Tidak percaya? Gadis pertama yang sebelumnya tak pernah menonjol, ternyata mampu menunjukkan kualitasnnya dalam tim ini. Ia merentangkan sayapnya dan mampu menjadi yang terdepan. Gadis kedua yang tadinya selalu terlihat tanpa daya dan selalu tersembunyi di balik yang lain sehingga mempuat kami kerap berkata “ya sudahlah ya” ternyata mampu membuat kami terkejut dengan peningkatannya. Ternyata ketika diterjunkan ke dalam sebuah perlombaan, ia mampu menunjukkan eksistensinya.
Gadis ketiga yang semangatnya tak pernah padam pun semakin bersinar terang. Ia dengan bara semangatnya itu mampu menjadi ruh dalam tim. Gadis keempat yang selalu berada di belakang dan nyaris tak percaya diri ternyata mampu mendobrak rasa percaya dirinya bahkan ketika ia berada di depan. Apa yang biasanya tak terlihat, kini menjadi terbuka lebar di hadapan.

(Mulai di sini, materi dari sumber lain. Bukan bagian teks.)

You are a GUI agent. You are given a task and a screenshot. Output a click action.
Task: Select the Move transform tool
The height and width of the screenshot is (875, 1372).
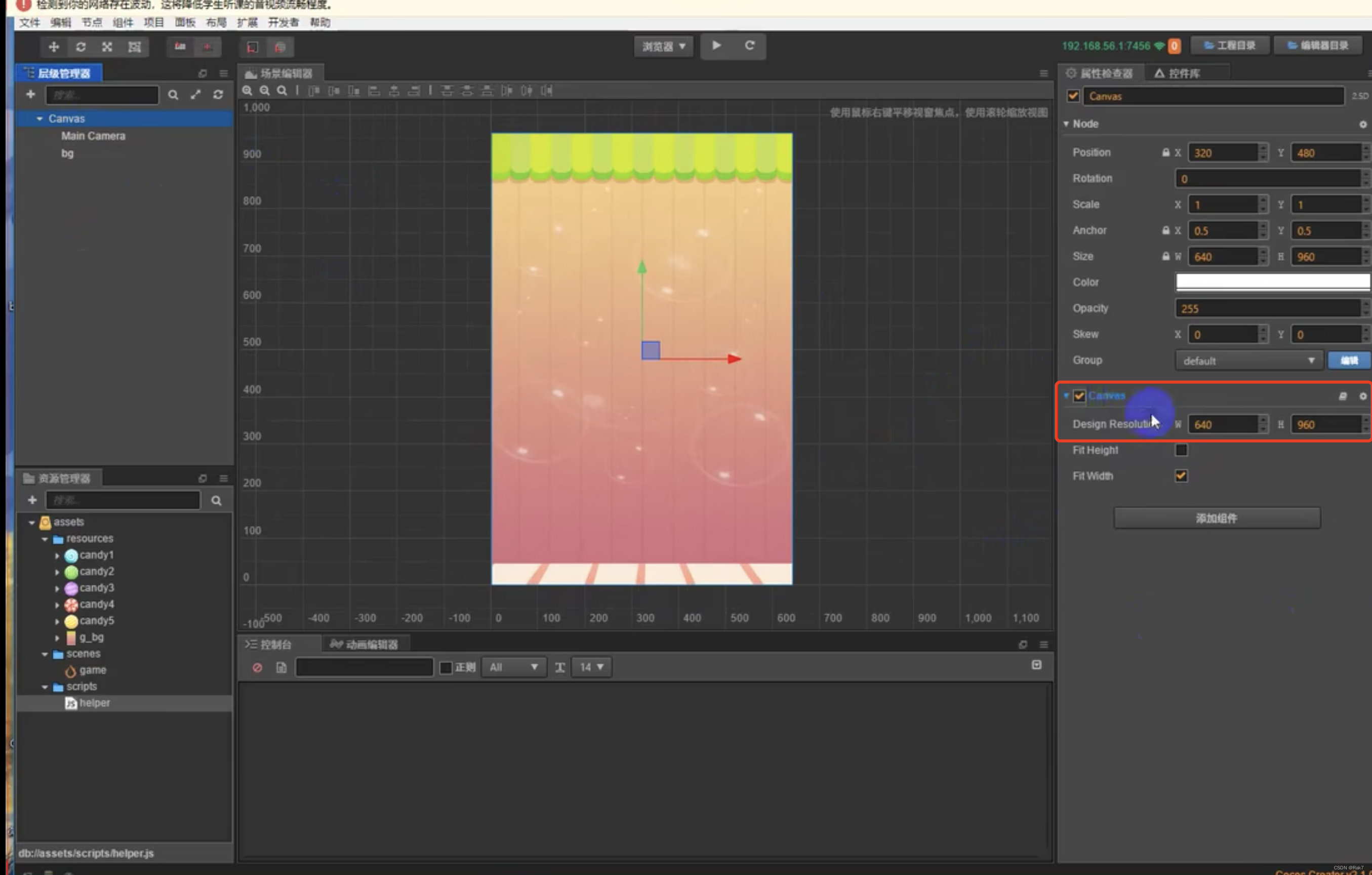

Glowzy Senior di Lomba Modern Dance SMAN 44, Mei 2018

Begitulah empat gadis yang membanggakan ini. Justru di tahun terakhir mereka di SMA dan hanya dengan dua kali kesempatan mengikuti lomba – mengingat kelas 12 harus menghadapi serangkaian Try Out dan Ujian Nasional, belum lagi harus rela berhenti ekskul di semester kedua – mereka tetap mampu mengukir prestasi.
Semester lalu saat berlaga di lomba modern dance Trisakti, mereka secara mengejutkan mampu menembus final 10 besar dari sekira 30an tim yang berlaga. Padahal itu adalah debut mereka sebagai tim Glowzy senior. Lalu sebagai penutup yang termanis setelah Ujian Nasional kemarin, mereka mampu meraih juara 3 lomba modern dance yang dihelat di SMAN 44 Jakarta.
Meski ini adalah penutup, semoga semangat kalian mampu diadopsi oleh para junior Glowzy untuk terus menari dan membanggakan almamater. Terima kasih dan penuh cinta untuk Indy, Karen, Chandra, dan Nanda yang sudah mengibarkan nama Glowzy di luar sekolah. I am so proud!



Comments

Popular posts from this blog

Story of a Friend

Sahabatku, Miss Elen. Ia memang tak lagi mengajar di sekolah yang sama denganku, namun aku selalu mengingat segala keseruan saat bekerja dengannya. Tentu bukan dalam hal mengajar, karena kami sama sekali berbeda. Ia mengajar Biologi, sementara aku mengajar Sosiologi. Hal yang membuat kami seiring adalah sifat dan kegemaran yang serba bertolak belakang. Hihihi... lucu ya, betapa dua individu yang sangat berbeda bisa lekat. Mungkin seperti magnet, jika kutubnya berbeda, maka magnet akan melekat. Bayangkan saja, kami memang sama-sama menyukai film. Namun ia lebih tersihir oleh film-film thriller dan horor. Sutradara favoritnya Hitchcock. Sementara aku lebih memilih memanjakan mata dan daya khayal lewat film-film Spielberg. Lalu kami juga sama-sama menyukai musik. Jangan tanya Miss Elen suka musik apa, karena nama-nama penyanyi dari Perancis akan ia sebutkan, dan aku tidak akan paham sama sekali. Akan tetapi saat ia kuperkenalkan dengan Coldplay, Blur, dan Radiohead, ia s...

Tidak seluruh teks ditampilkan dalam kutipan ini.